PostThu Apr 07, 2016 4:10 pm

waltervolpatto wrote: it is not the intended cinematography.


And there is only one diagnostic tool that will come to the correct conclusion, and it is a thing called "dialogue." Because that last part about the cinematographer's reaction is true. It used to be a little tricky deciding what to do at 3:42 AM with rushes deadline coming right up -- and you still have to pull the VHS visual time code dubs. Figuring out what action to take, with little reference, is also what we do.

So with that, you're going to "white balance" that lovely candle-lit wedding announcement? It will start looking a bit cold... ;)

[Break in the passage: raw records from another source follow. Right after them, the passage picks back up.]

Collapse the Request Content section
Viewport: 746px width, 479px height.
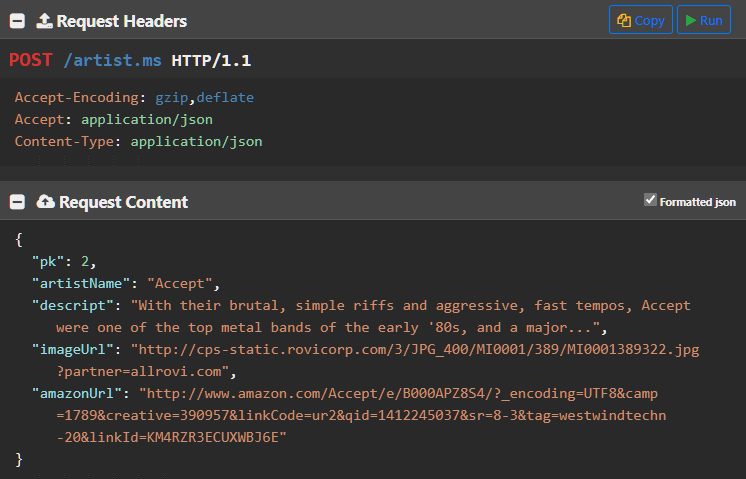coord(17,202)
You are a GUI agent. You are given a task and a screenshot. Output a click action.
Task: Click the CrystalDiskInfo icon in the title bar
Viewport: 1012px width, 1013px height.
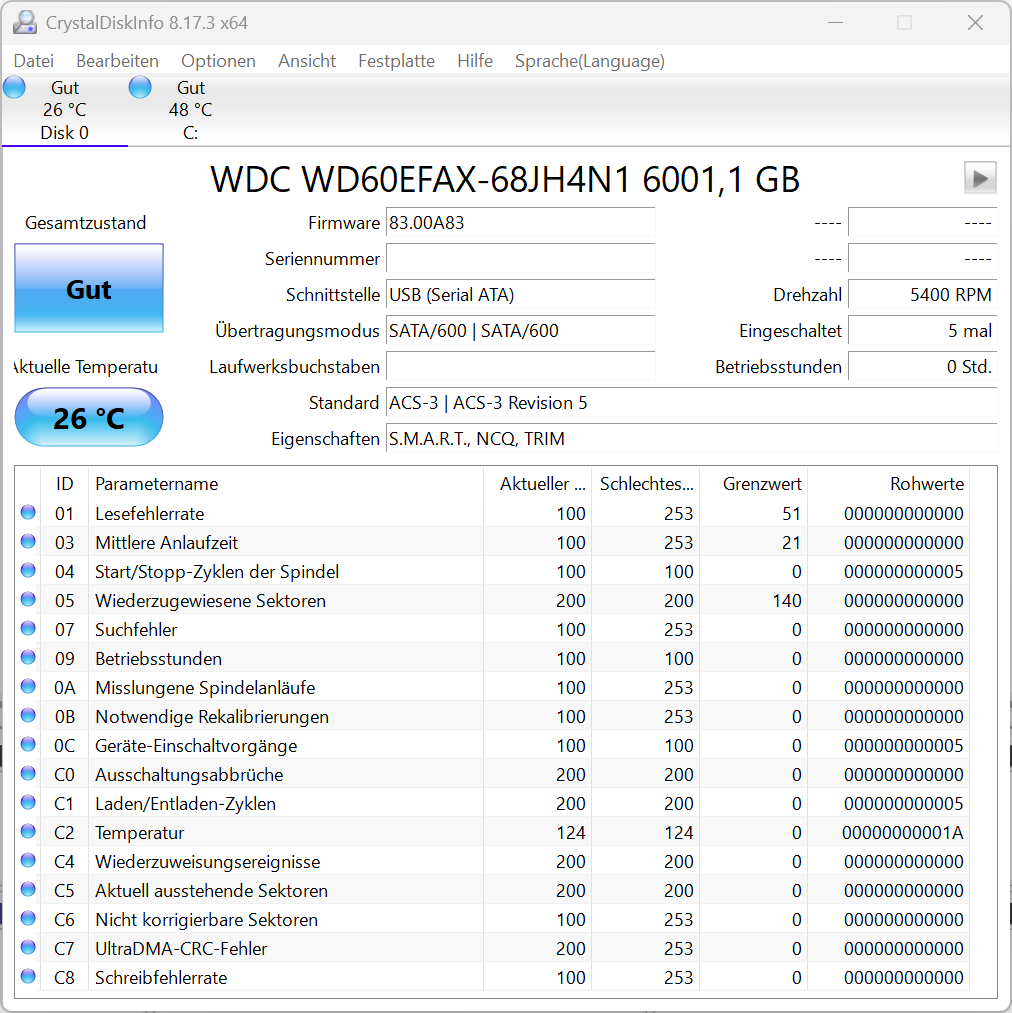(x=23, y=21)
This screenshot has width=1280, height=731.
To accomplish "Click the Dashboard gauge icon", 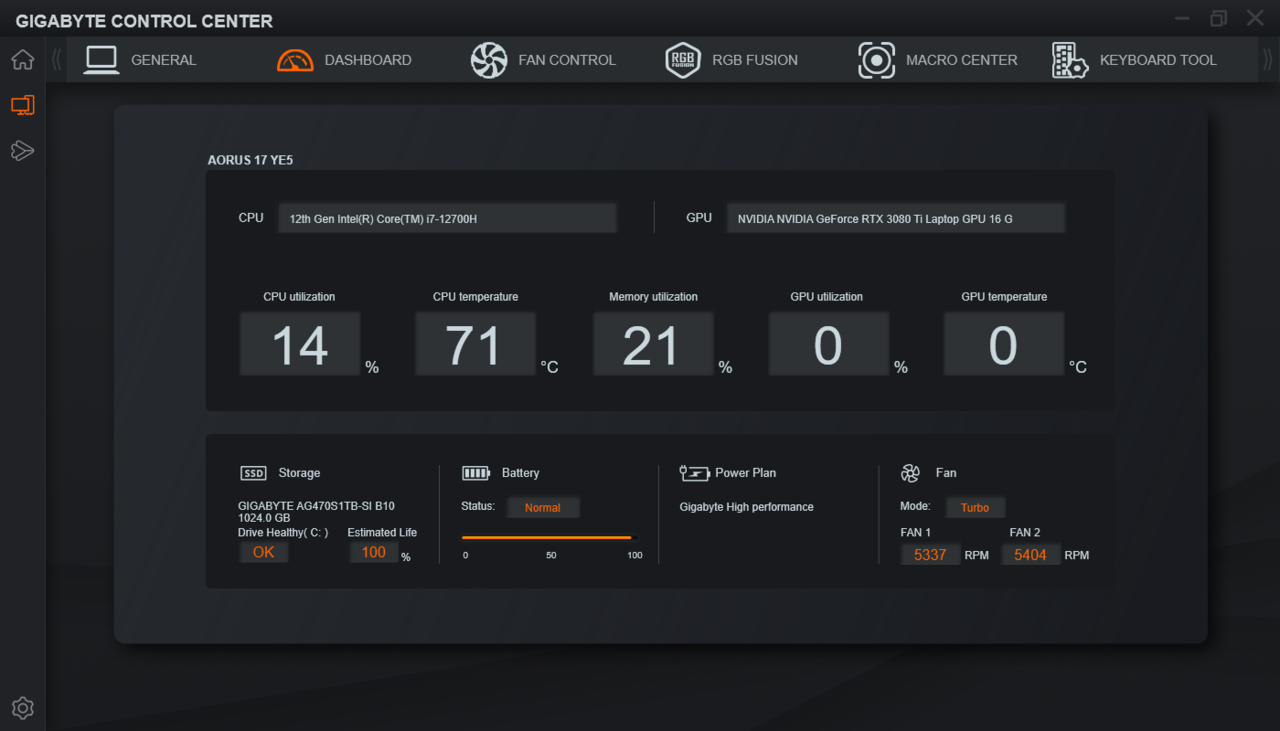I will pyautogui.click(x=295, y=60).
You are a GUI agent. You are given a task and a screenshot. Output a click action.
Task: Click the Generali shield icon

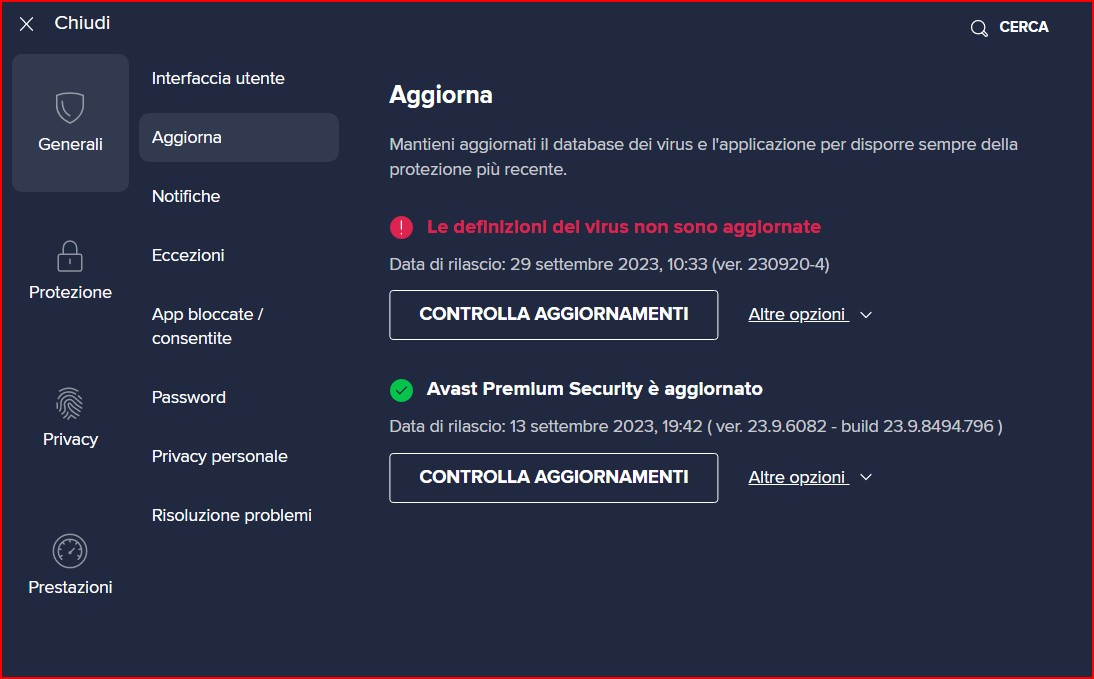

As for scopes... some of what Tektronix does is proprietary, so there are some features that will never become available. What is very useful is the ability to display a YRGB parade -- in some ways this is somewhat achievable even with Resolve's internal scope display, but you should keep in mind that a strict RGB tri-waveform is only telling part of the story. There are obviously combinations of the primaries that are important to the overall chromatic construction of the output image that the brain cannot correlate from the traces. While you can imagine that 220-075-046 are RGB values, but by themselves they are obviously just numbers and not a color. Care to guess what hue this might be on a vectorscope (assuming 16-235 8-bit so the Photoshop crowd has access, because 0-255 is another can of worms)?

might be close... with the almost as impenetrable value of FFBF80. Hex is fun, too.

jPo
Last edited by JPOwens on Fri Apr 08, 2016 3:32 pm, edited 1 time in total.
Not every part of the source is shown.